可能性 ある 島 の

芸術鑑賞の備忘録

展覧会『一方そのころ』

展覧会『一方そのころ』を鑑賞しての備忘録
KAYOKOYUKIにて、2019年4月20日~5月19日。

斉藤思帆と谷本真理の二人展。

斉藤思帆は、和紙に西洋人の肖像や洋画のワンシーンのような光景を描く。別個の作品をそれぞれ切断して、1枚の作品へとつなぎ合わせたかのように見える作品もある。それらは、水平を無視して、転倒も構わず、雑然とピンで壁に留められている。ところどころ捲れて裏が見え、その分、描かれた表側は見えなくなる。

メディアに表れるイメージを絵画の題材にすることで複数性を失わせ、なおかつ捲れによってその場にしか存在しない「ライヴ」感覚を生み出す。絵画が画像データと化して遍在することに抗うようである。また、イメージを切り分けて再構成して新たなイメージを生み出すかのような作品は、個々の作品(部分)が持つ意味と、それらが配置(全体)が生み出す意味のずれを問うている。雑然とした配置は、リニアな時間軸によって生み出される物語を拒絶し、個々のイメージ自体を見せるための設えだろう。
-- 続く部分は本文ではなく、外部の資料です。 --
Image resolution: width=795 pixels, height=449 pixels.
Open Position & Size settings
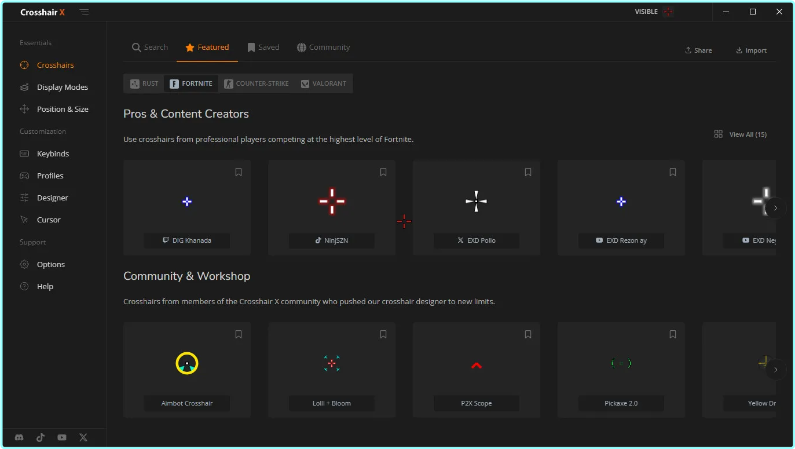point(62,109)
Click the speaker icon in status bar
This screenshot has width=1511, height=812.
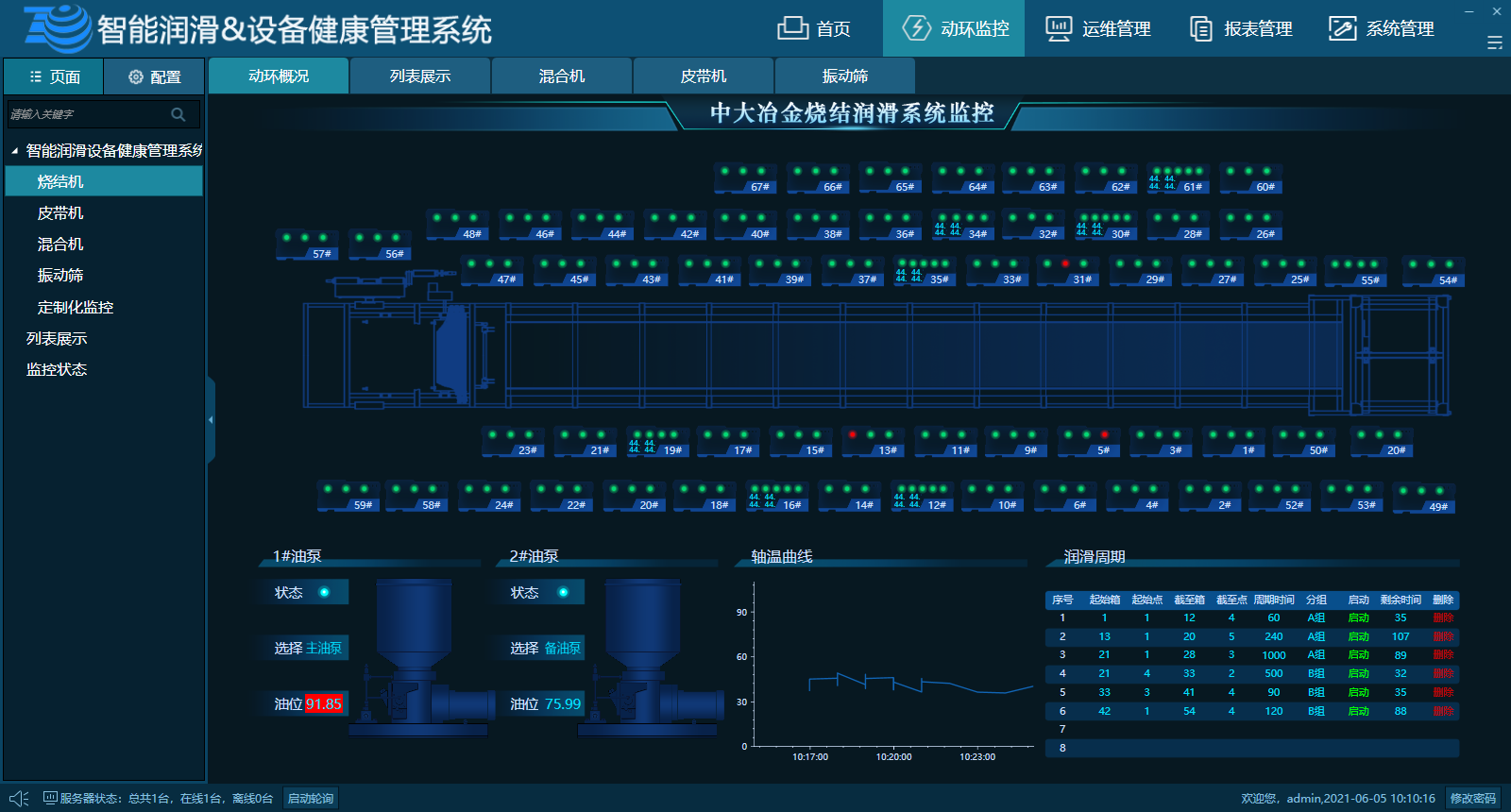pos(19,799)
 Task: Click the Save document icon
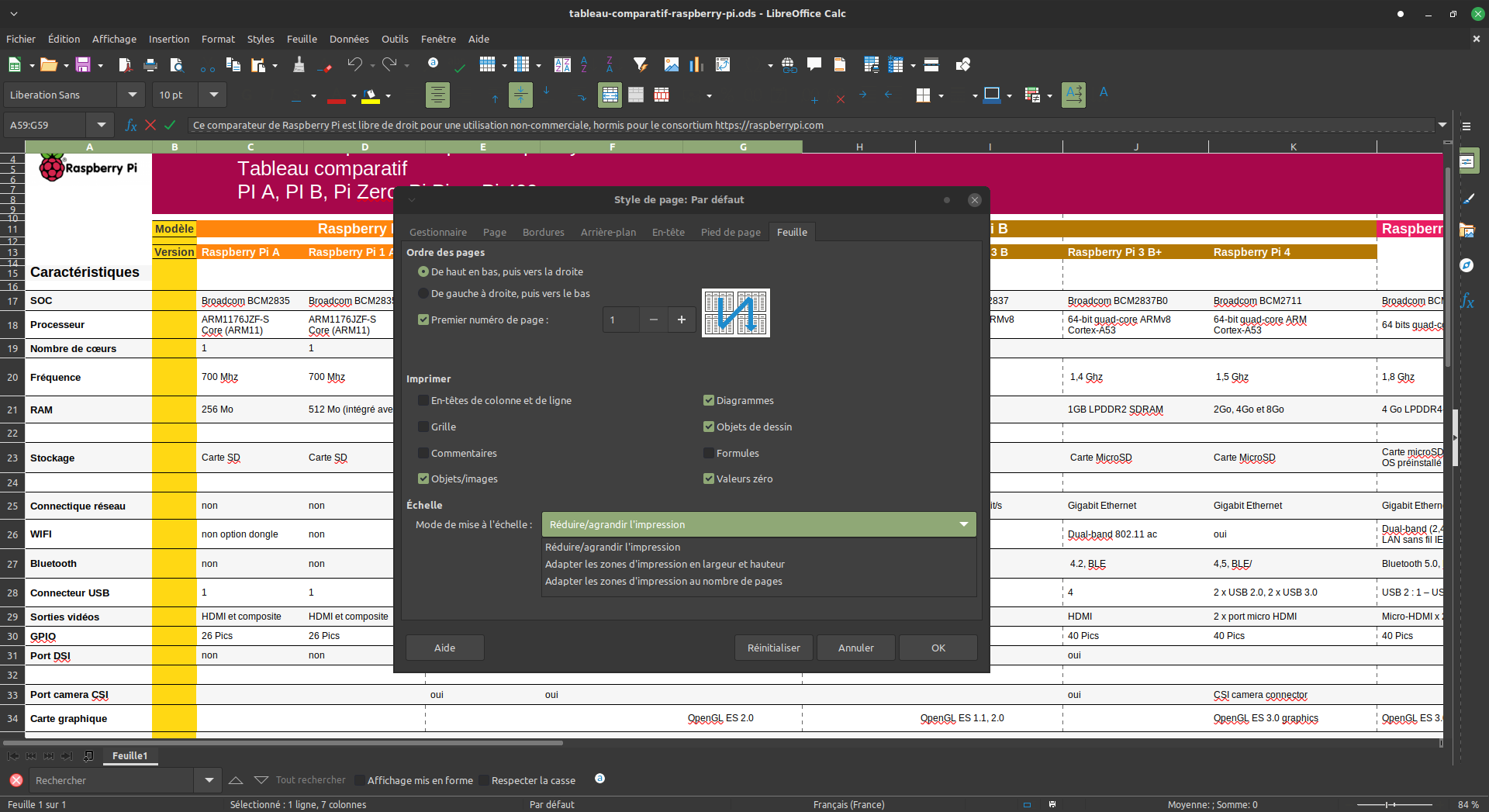(x=83, y=65)
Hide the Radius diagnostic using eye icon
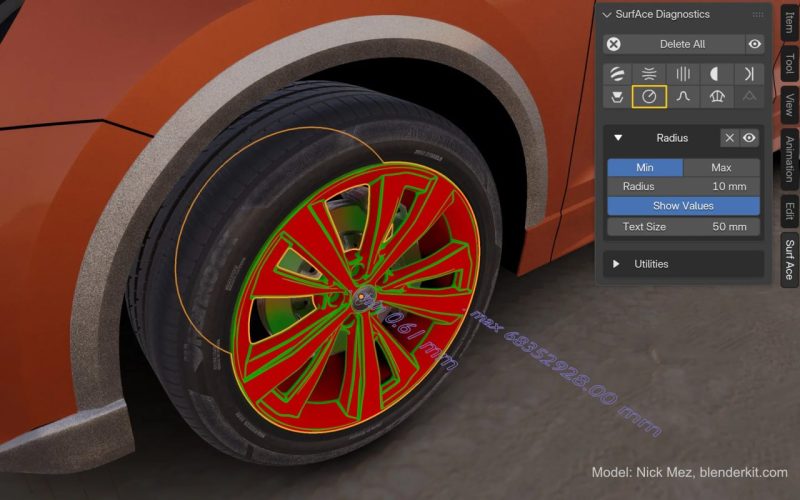 pos(749,138)
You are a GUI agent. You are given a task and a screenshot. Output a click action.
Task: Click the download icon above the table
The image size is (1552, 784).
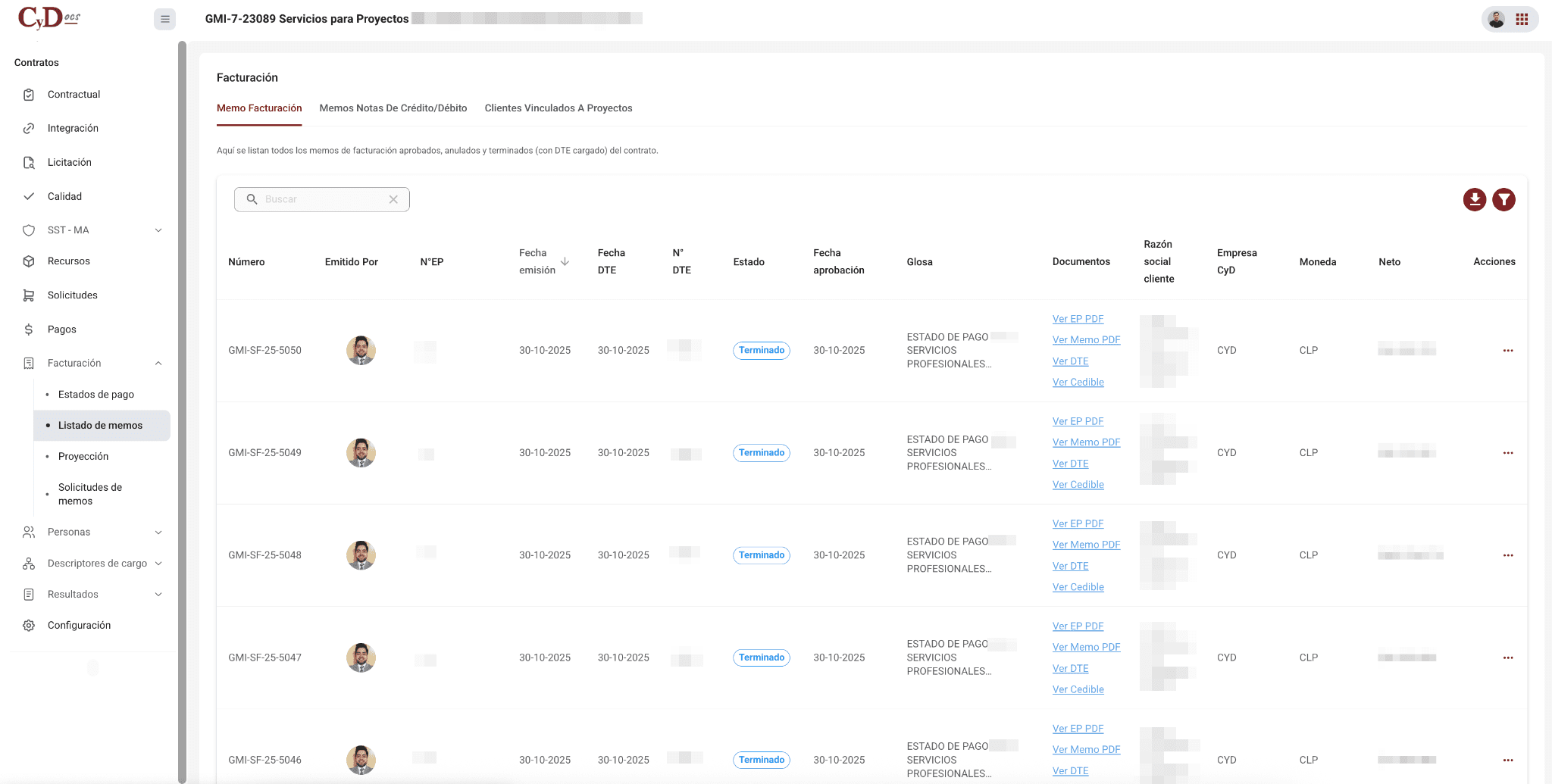tap(1474, 199)
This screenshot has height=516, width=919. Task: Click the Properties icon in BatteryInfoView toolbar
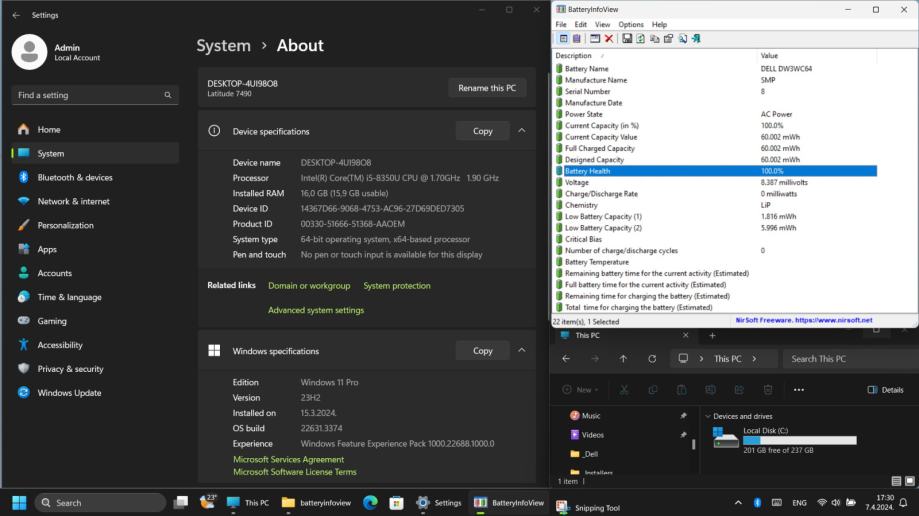coord(668,38)
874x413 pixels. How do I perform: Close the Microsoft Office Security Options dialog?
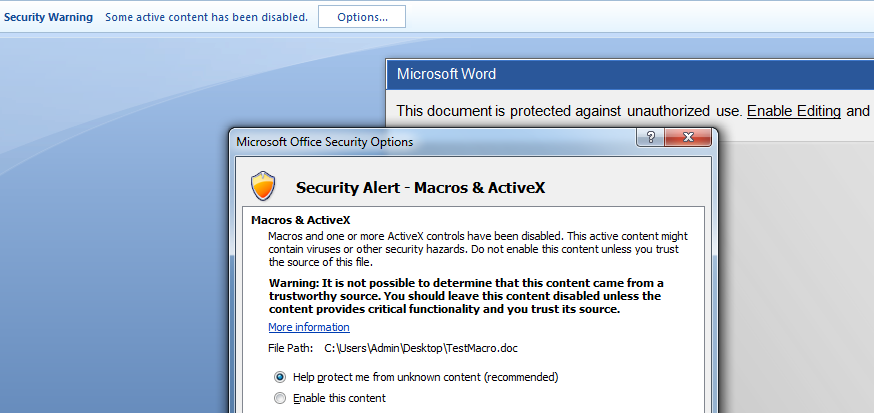click(688, 139)

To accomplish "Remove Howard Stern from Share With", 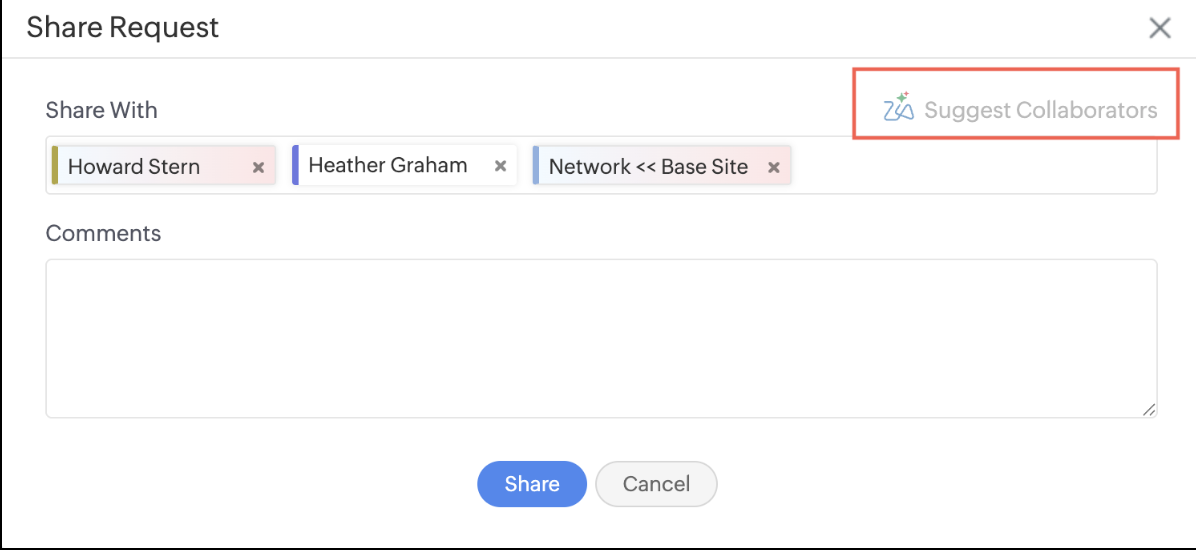I will point(258,167).
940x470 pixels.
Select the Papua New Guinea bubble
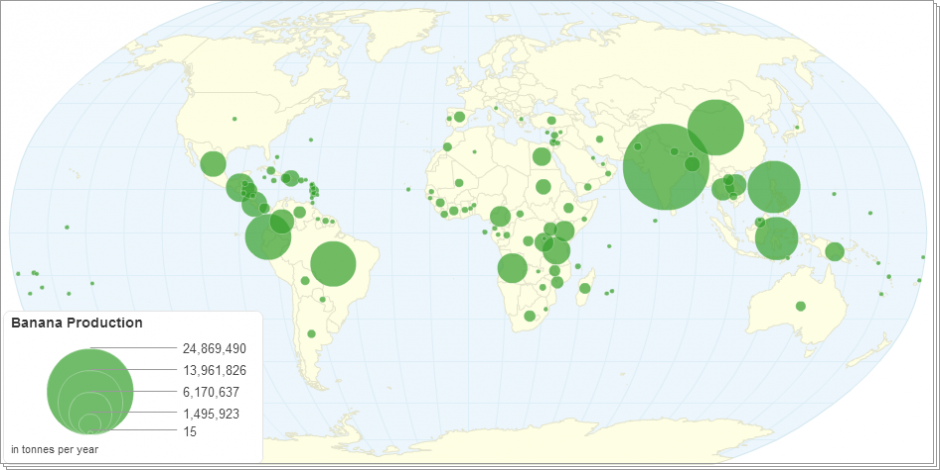(835, 251)

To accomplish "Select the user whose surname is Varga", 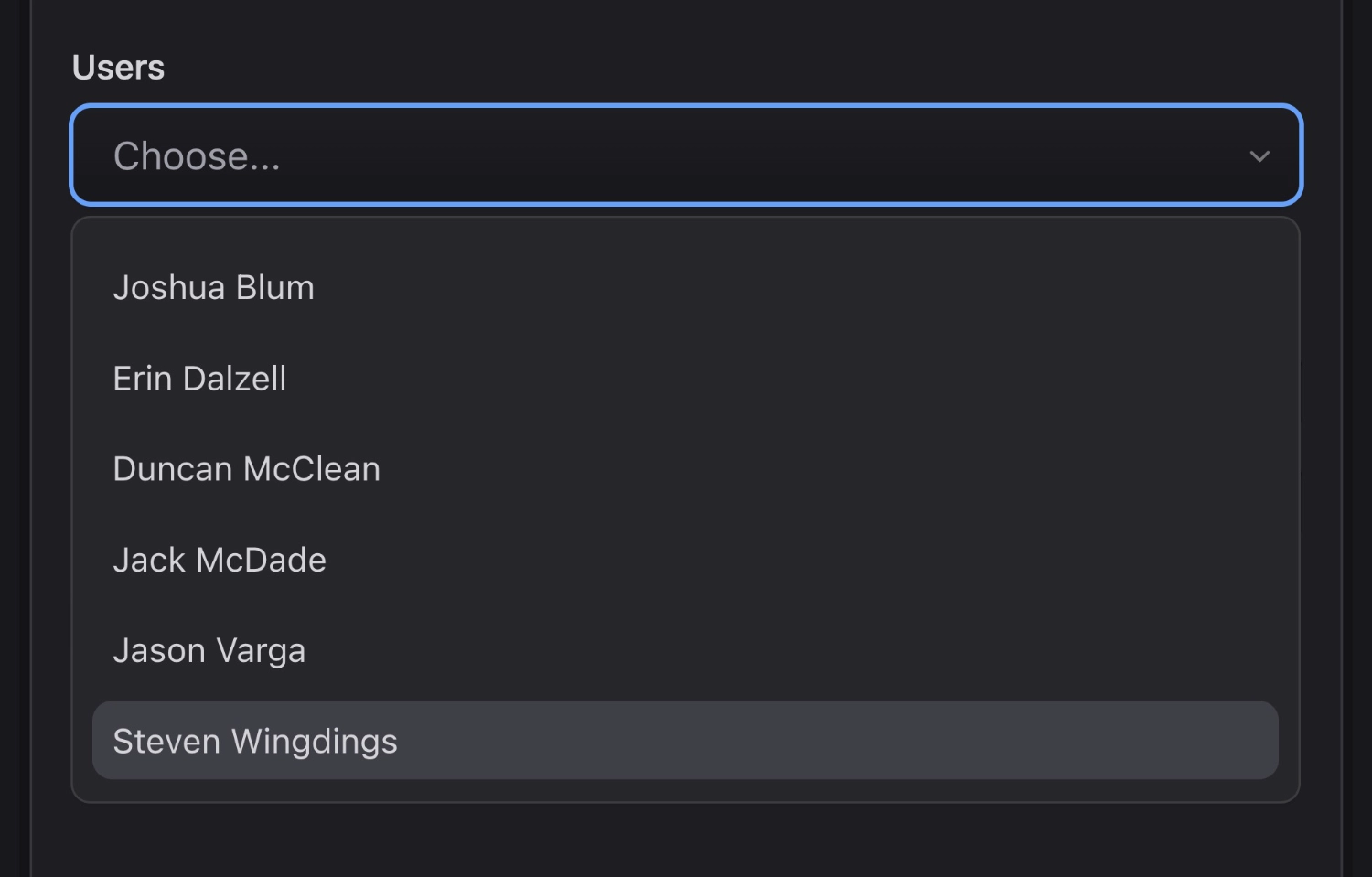I will 209,649.
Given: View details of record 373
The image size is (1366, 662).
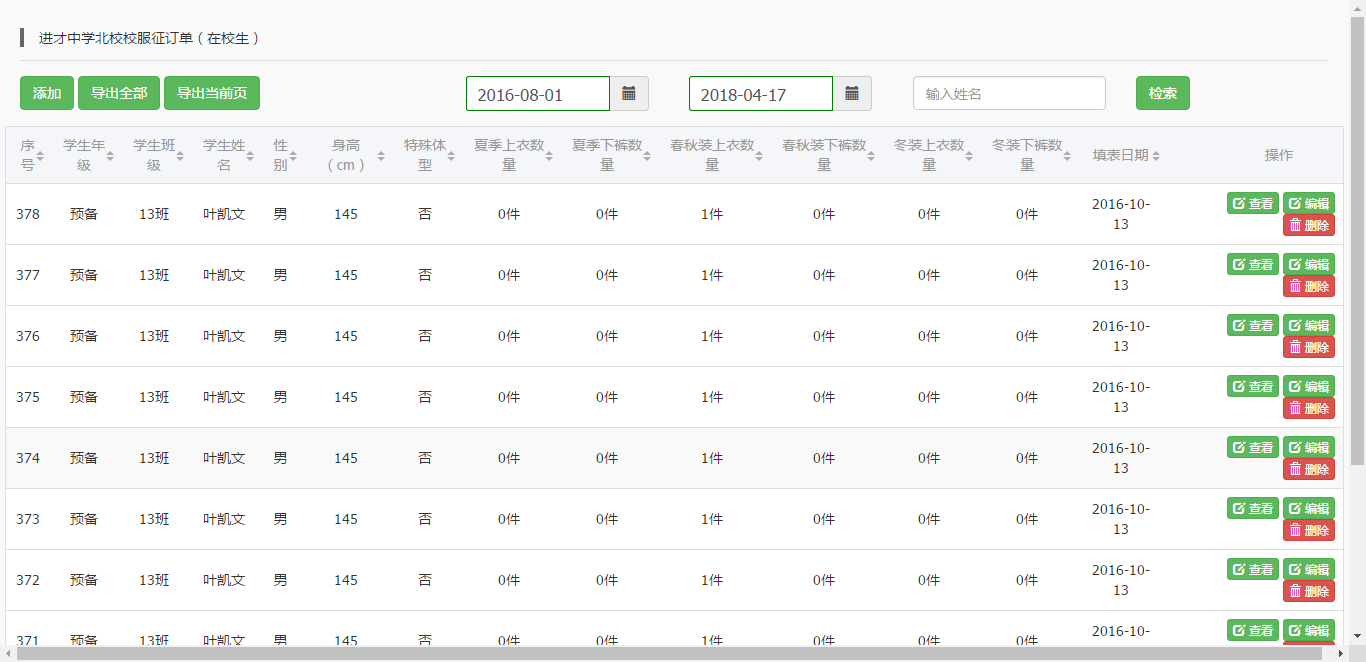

谷本真理は、陶芸で見られる壺のような作品を呈示する。桃山の茶陶が中国の端整な磁器を模倣できず歪んでしまったように、谷本の壺は歪んでいる。だが壺の用途に供されることがないなら(鑑賞のみを目的としたオブジェなら)、壺の形を維持する必要はないだろう。あえて壺の形にこだわるなら、穴を利用するべきだと言わんばかりに、壺の口から中へと「絵付け」が施されている。

両者の作品に共通するのは、表か裏かという二項対立の「固い」思考への疑問ではないか。表が裏へ、裏が表へ、と「一方」が「他方」へと常に変転する可能性を示すため、支持体あるいは器体の柔軟さを見せつける。尺度を変えれば、大地という剛体でさえ緩慢に変動する流体となるのだ。